[Records from a dataset]
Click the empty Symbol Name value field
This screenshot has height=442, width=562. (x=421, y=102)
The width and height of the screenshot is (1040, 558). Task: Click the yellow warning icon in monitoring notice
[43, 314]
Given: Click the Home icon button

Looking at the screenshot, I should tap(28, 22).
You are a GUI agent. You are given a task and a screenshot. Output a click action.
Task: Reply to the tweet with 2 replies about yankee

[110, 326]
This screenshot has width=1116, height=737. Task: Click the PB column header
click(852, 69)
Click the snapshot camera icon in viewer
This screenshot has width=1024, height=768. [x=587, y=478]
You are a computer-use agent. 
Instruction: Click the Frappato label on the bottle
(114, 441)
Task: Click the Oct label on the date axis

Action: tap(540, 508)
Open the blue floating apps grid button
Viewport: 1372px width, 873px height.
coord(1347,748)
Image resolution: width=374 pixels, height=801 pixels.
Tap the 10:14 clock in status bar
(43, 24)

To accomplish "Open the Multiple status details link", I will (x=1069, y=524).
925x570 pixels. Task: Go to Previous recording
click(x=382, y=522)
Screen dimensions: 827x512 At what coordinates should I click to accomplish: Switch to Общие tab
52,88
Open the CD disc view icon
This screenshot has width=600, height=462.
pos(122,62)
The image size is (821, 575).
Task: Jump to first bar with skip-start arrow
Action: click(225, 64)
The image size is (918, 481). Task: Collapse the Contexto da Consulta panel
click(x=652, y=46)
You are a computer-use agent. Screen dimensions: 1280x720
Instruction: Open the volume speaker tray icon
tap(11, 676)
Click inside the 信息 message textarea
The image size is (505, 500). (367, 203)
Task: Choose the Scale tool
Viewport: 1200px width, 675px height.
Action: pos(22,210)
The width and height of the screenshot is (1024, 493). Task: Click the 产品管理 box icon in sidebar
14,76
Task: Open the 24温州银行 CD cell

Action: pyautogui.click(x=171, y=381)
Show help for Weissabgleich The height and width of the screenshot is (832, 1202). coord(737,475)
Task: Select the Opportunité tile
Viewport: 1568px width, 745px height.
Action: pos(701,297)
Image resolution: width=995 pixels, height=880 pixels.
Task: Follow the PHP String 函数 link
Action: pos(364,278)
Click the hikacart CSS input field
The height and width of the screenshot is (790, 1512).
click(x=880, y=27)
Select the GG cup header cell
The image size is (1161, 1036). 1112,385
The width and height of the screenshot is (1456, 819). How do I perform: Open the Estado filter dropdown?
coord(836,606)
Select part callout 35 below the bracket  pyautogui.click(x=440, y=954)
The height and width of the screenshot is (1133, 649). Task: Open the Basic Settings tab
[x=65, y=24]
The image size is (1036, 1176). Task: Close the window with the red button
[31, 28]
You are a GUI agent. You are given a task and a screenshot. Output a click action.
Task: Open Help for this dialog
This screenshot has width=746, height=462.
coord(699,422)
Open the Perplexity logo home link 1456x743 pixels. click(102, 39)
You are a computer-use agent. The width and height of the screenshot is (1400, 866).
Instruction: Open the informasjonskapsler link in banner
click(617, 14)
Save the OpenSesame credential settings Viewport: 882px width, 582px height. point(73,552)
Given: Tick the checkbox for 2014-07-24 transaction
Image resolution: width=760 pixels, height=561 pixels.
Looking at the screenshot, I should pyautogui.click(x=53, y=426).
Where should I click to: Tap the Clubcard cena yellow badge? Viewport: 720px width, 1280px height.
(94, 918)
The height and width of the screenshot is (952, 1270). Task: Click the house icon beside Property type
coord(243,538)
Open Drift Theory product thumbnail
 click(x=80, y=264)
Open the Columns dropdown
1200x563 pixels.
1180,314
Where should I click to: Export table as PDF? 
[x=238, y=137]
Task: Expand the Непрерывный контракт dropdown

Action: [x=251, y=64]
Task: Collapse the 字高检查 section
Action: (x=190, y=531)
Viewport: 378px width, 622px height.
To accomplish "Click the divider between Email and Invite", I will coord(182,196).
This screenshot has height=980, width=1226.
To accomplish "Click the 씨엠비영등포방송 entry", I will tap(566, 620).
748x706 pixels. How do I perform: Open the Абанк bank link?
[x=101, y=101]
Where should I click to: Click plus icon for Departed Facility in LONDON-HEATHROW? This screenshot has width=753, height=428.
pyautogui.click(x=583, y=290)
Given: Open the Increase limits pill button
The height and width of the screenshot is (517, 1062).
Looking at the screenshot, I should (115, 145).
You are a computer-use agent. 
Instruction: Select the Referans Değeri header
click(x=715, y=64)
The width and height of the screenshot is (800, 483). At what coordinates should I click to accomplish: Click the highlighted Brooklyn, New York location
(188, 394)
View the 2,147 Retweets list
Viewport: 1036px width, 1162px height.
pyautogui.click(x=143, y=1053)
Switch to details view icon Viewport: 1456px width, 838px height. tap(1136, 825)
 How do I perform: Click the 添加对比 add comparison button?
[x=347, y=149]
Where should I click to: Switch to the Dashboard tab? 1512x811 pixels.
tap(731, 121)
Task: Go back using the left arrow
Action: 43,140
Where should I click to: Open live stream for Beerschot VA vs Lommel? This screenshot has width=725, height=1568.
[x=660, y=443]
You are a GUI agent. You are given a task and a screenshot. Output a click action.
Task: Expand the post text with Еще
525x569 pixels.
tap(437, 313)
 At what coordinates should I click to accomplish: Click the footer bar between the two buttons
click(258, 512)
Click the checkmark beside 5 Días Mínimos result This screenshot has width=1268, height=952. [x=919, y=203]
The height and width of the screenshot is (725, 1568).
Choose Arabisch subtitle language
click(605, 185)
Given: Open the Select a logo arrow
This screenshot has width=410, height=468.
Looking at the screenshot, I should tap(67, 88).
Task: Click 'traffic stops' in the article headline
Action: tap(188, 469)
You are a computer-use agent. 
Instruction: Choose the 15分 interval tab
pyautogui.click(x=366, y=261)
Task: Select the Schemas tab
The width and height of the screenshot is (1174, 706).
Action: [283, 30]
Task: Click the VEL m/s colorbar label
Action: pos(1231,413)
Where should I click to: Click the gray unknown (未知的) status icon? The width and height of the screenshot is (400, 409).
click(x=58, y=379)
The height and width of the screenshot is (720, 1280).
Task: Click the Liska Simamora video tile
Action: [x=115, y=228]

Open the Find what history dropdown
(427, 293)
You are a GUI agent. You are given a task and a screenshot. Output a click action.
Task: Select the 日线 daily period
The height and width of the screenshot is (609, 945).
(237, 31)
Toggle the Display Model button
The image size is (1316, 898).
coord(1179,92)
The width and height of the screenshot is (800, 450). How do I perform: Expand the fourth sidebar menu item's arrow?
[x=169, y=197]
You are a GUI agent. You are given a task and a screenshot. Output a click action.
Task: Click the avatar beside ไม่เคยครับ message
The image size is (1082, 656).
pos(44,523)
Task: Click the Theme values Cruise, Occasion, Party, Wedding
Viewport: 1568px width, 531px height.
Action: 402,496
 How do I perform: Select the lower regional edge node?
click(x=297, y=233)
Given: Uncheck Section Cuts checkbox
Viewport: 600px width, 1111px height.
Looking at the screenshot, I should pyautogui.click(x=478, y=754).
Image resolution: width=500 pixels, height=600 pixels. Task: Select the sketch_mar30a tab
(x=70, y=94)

> **WORK TO BE COMPLETED**:
Each line of the data that holds "will" should be reported.

> **EXERCISE ANSWER**:
To accomplish "Open the Multiple status details link", I will (x=1069, y=524).
To accomplish "Click the divider between Email and Invite", I will coord(182,196).
To accomplish "Click the 씨엠비영등포방송 entry", I will tap(566, 620).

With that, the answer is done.